Real-Life Scenario
I was taking some sort of chemistry class. Every day I was supposed to check in and read the days assignments, do homework or take a quiz. I had thought that now, being older and wiser, I would be able to figure chemistry out. But almost from the first assignment I started getting confused, and after a while stopped doing the work.
Then one day the teacher came to see me, and I thought Here it comes. But instead of chastising or failing me, we sat down and she backed me up, started asking me some beginning questions until she found the missing pieces of my basic understanding.

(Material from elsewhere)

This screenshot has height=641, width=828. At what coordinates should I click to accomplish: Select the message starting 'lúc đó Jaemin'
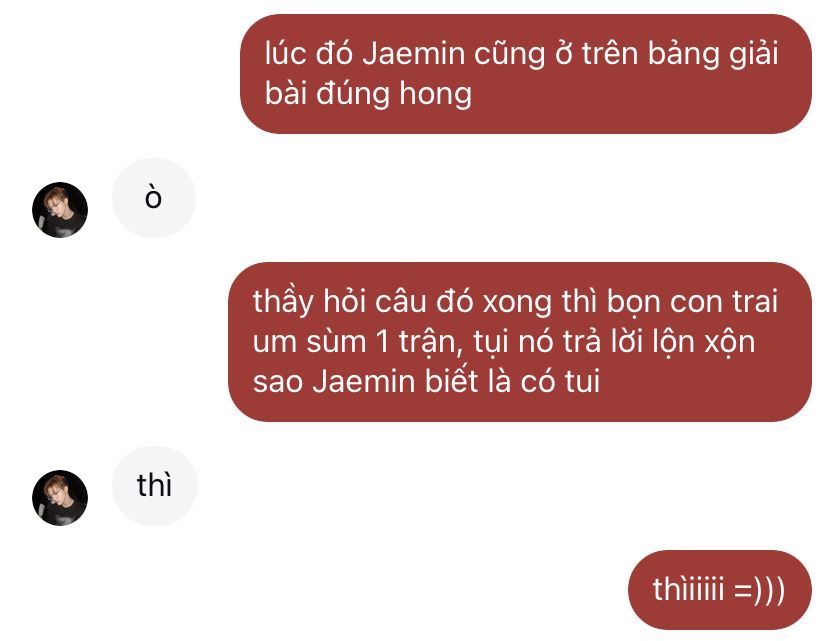pos(525,74)
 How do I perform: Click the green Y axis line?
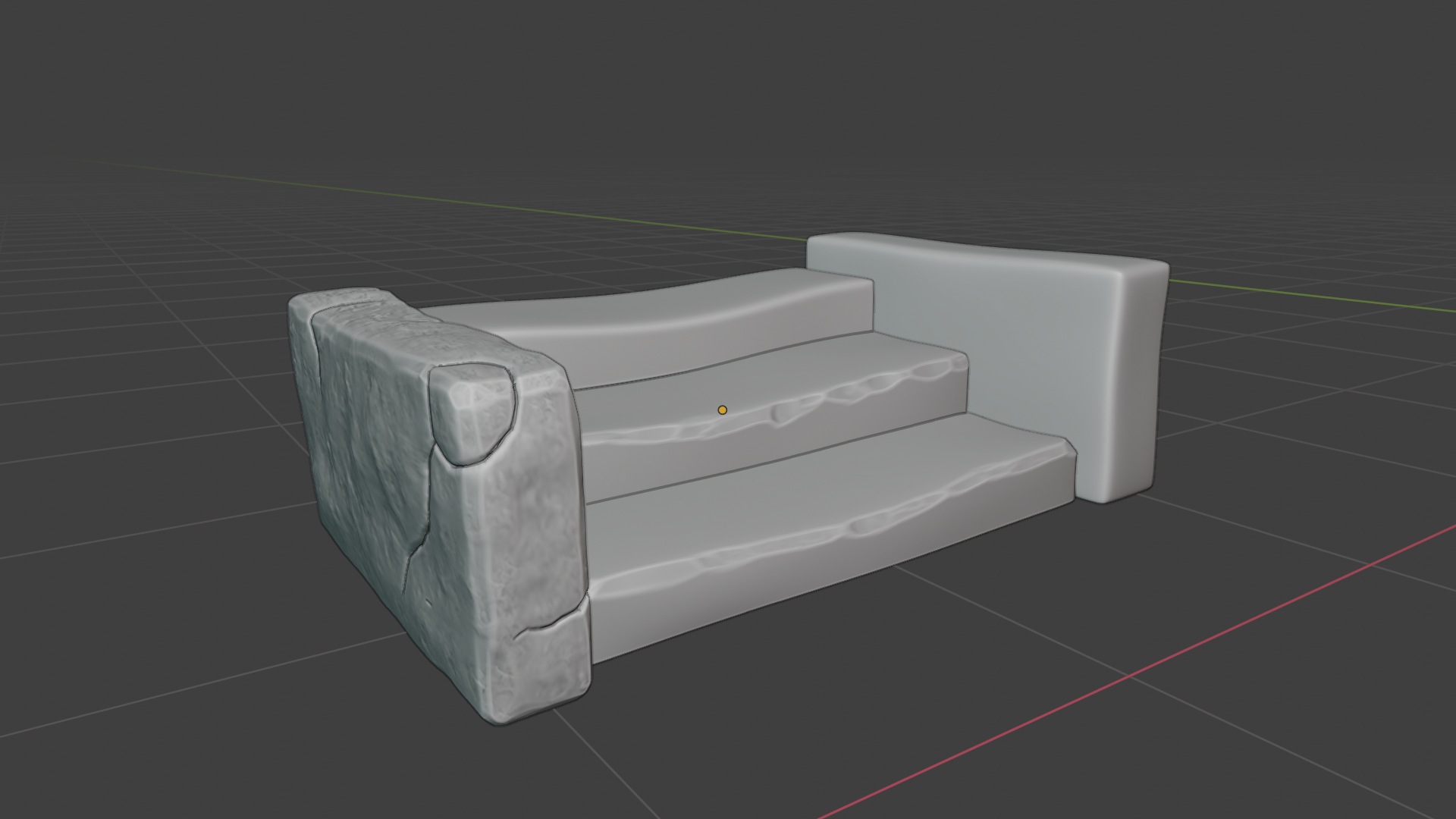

She helped me fit them in, then went forward and I began to see how all the other things I had struggled with came from these few missing foundational blocks. I got excited and began to think that I could really do this…
…and then I woke up and lay blinking at the ceiling, convinced that the head pharmacist has decided that I will never really 'get' this job, and isn't really going to try to train me for my big typing test. She's just going to let me run the drive-thru and put away bags until I fail and get sent to work in the cheese shop.
If this was something I could study for: if there was a book to read or flashcards to run or simulations to do- I could get this. I know I'm not actually stupid, but every single day, at some point in the work day I think ..but I may as well be, because I just don't get this.
I'm supposed to just pick things up, puzzle things out and remember from something someone showed me one time 6 weeks ago. And obviously there are people who learn that way- the pharmacy is full of them! And there are things that I could learn that way- but they don't involve computers.
If this were a musical ensemble jam session and someone stuck an instrument in my hands and said "Here- just watch and join in" I could actually do that. Not saying that I would magically have any skill on the instrument, but I would get what was going on and see the chord changes and repeats and bridges and it would all make sense. I wouldn't stand there in frustration saying "But why are we starting in D this time when before we did this part in C?"
But this is complex computer work, and it's all done in real-life. When the pharmacy is humming like a beehive on crack and people are showing up for their kids antibiotics or their anti-anxiety meds, you can't say "Sorry. I know we said they'd be ready in a half-hour, but we put the trainee on the typing station and the second script she got had a weird insurance problem and she slowed the whole line down".
So I just don't get assigned to do typing. The few times when I have, there's no time for me to poke about trying this and that to see what works. When I get hung up, someone nudges me out of the way and just does it for me, and when the pharmacist sees me looking over their shoulder, trying to understand and remember what they're doing, chances are she'll say "Tracy- what are you doing just standing there? There's someone at the drive-thru".
I think that will be the epitaph on this job in the pharmacy, But hey- she ran the Drive-thru like a pro.